Please tally the lines of the listing that follows where the word "information" appears, and reply with the number only.

Data shown Start Marker

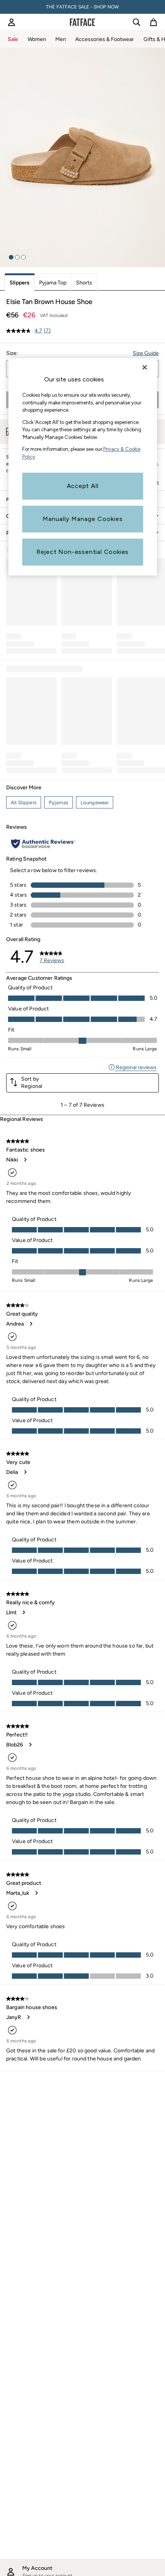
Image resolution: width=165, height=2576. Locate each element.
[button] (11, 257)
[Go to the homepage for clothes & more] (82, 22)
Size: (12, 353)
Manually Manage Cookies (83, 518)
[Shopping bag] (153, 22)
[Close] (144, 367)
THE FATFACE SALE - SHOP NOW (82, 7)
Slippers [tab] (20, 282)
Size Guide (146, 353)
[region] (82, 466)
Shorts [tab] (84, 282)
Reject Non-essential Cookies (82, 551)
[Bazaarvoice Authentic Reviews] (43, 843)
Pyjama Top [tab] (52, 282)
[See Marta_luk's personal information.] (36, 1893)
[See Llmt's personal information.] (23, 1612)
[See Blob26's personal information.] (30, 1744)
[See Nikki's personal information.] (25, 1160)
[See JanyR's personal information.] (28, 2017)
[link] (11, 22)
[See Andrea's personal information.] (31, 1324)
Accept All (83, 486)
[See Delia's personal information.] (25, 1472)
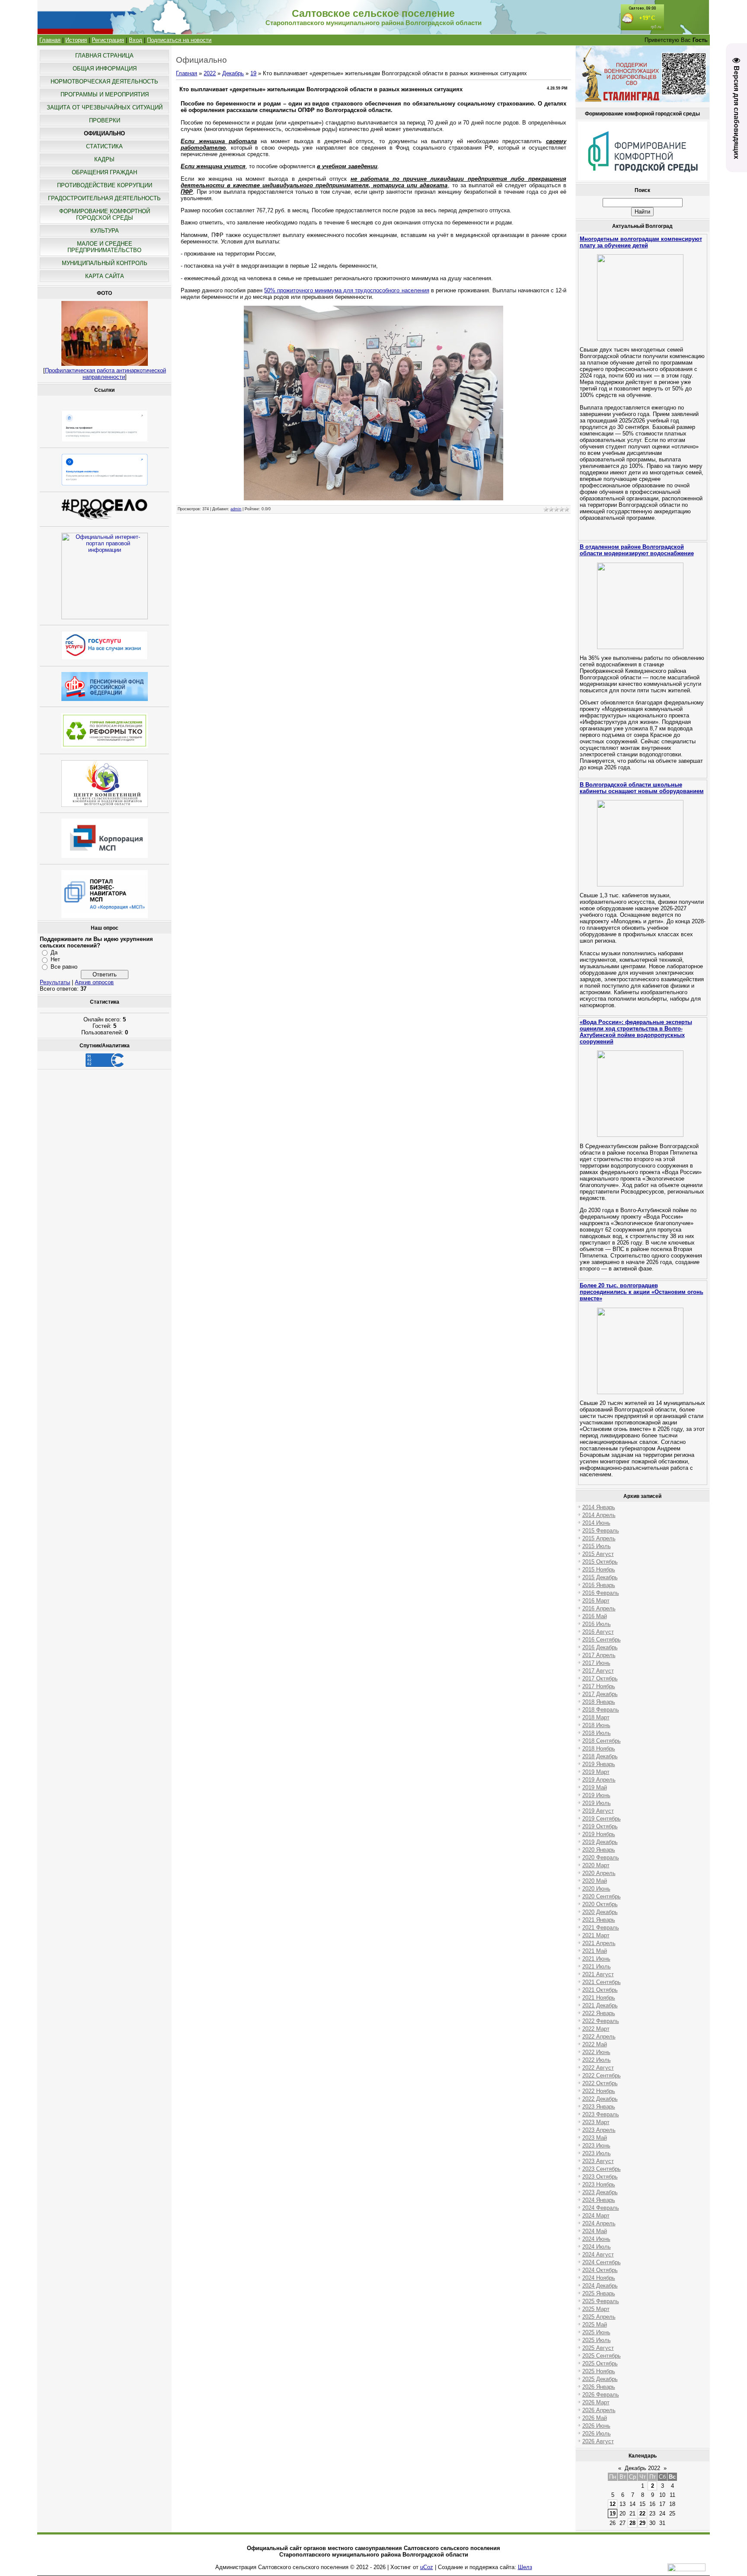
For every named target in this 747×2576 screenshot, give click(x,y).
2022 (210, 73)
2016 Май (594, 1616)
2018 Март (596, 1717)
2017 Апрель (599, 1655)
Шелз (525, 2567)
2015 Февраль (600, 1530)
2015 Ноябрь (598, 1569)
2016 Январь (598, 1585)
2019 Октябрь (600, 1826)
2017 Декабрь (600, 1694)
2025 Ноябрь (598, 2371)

Data shown End Marker
Data shown Start Marker

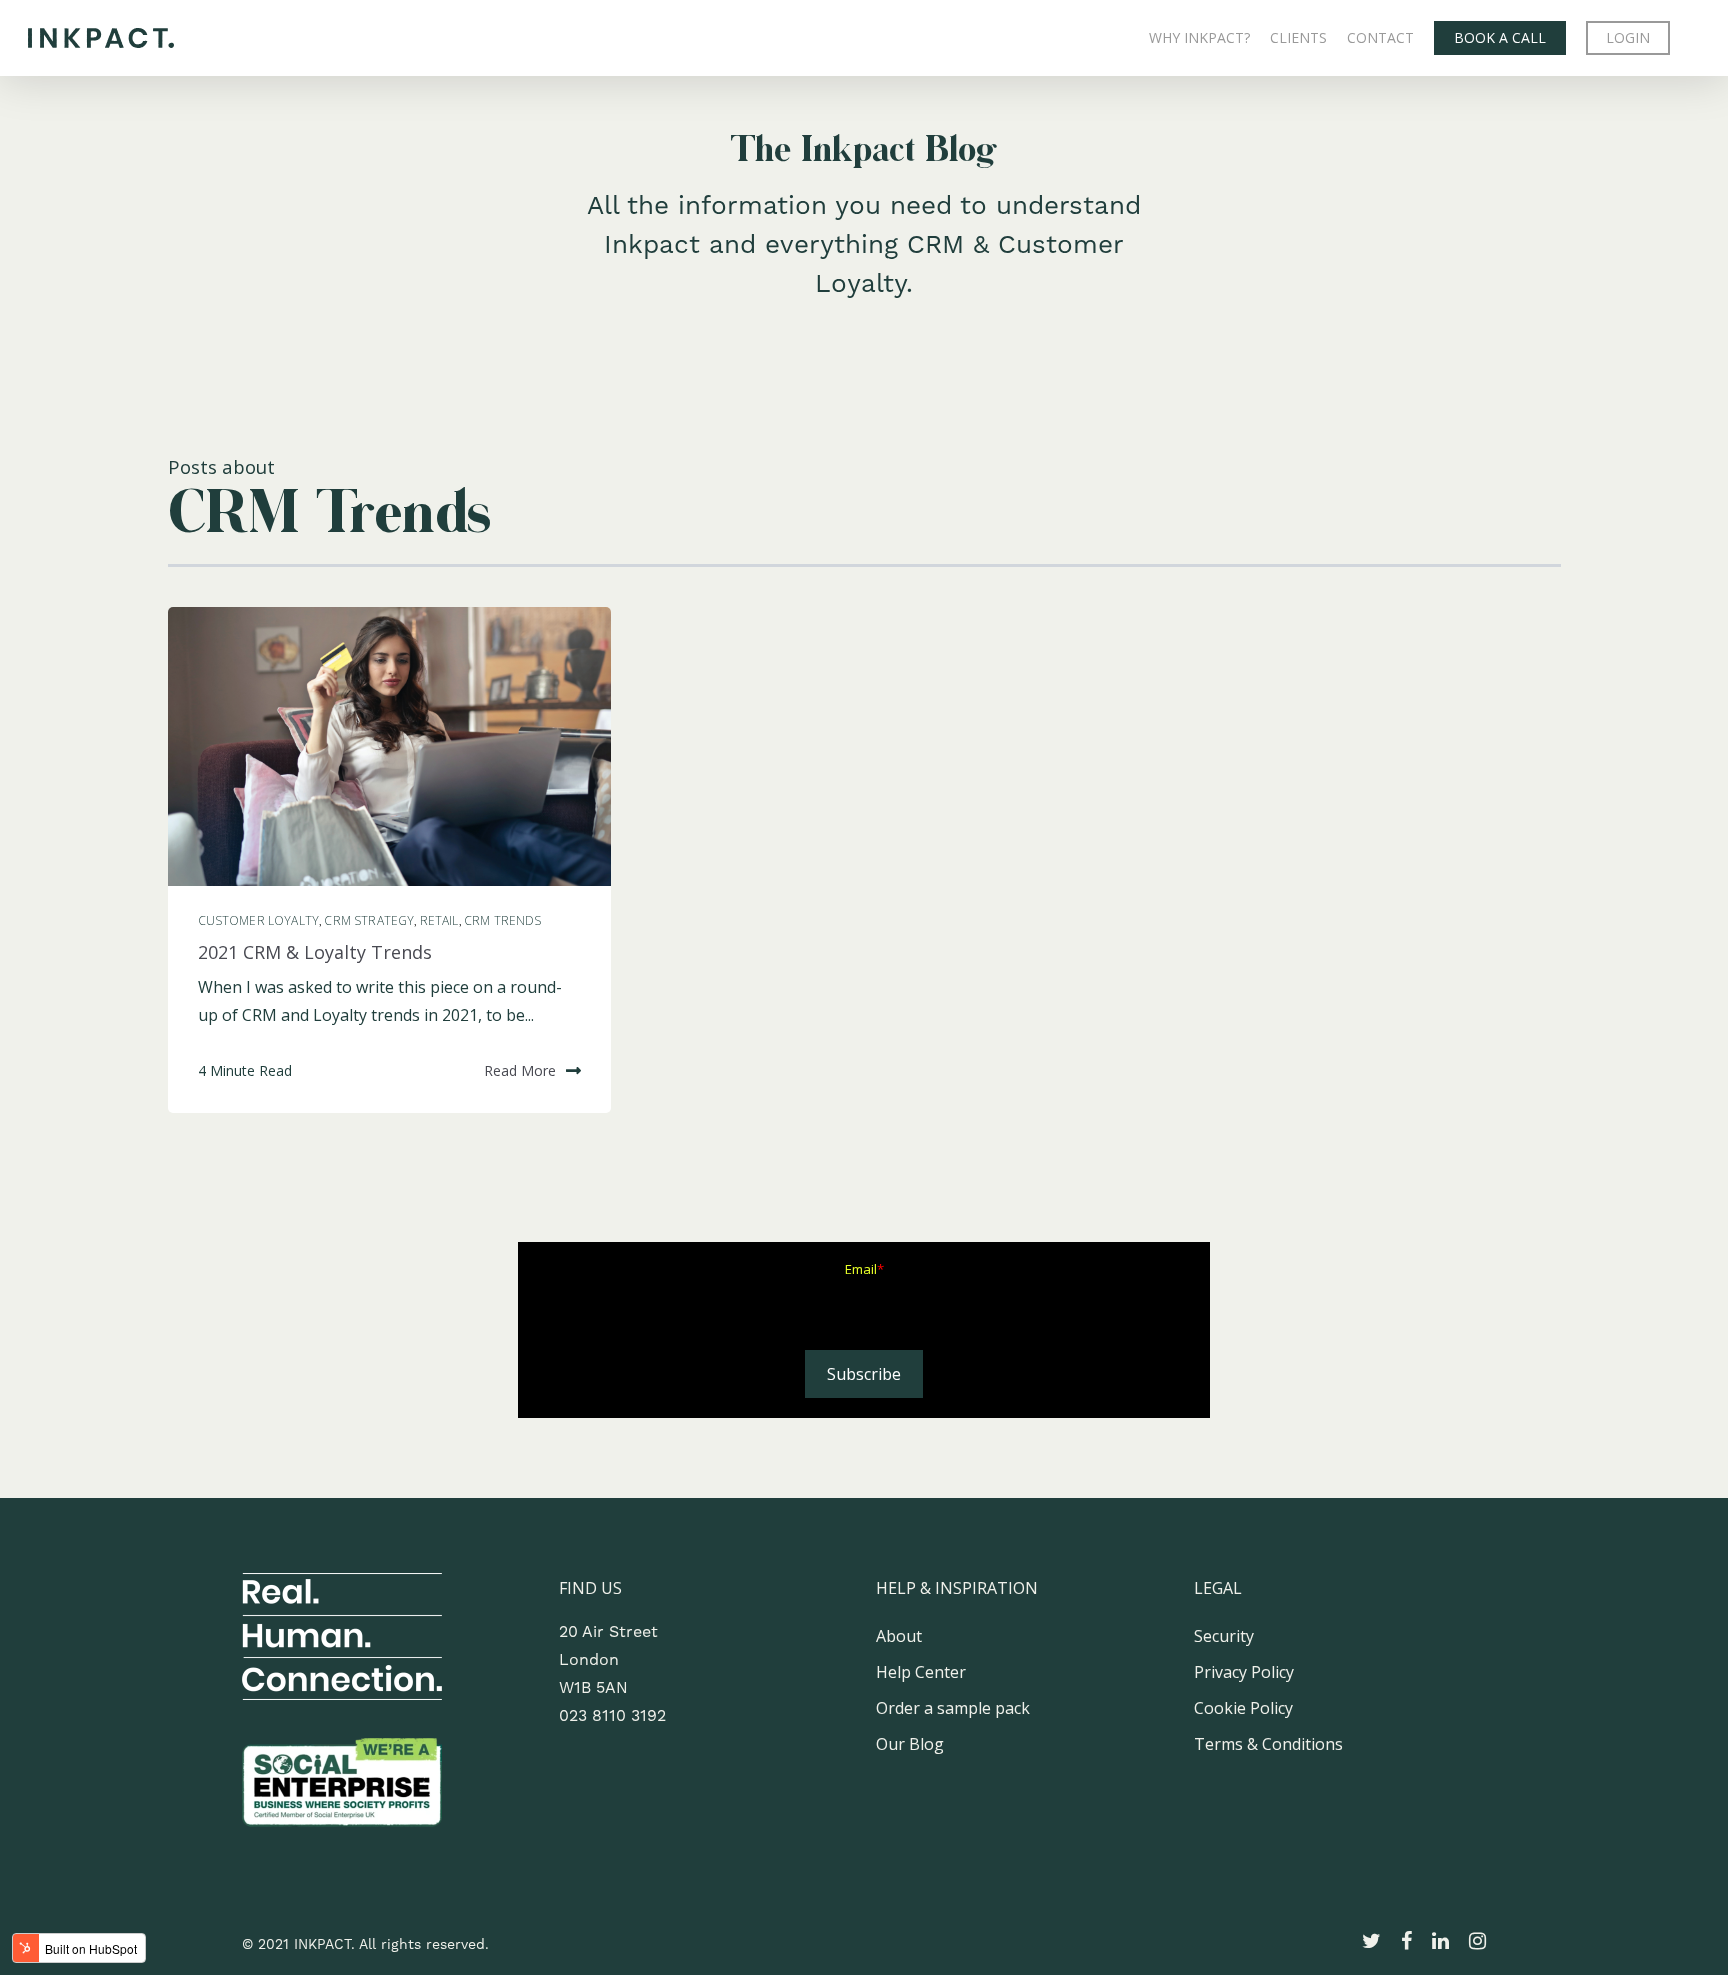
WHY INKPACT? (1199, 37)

Data shown End Marker

[Result of the exercise]
7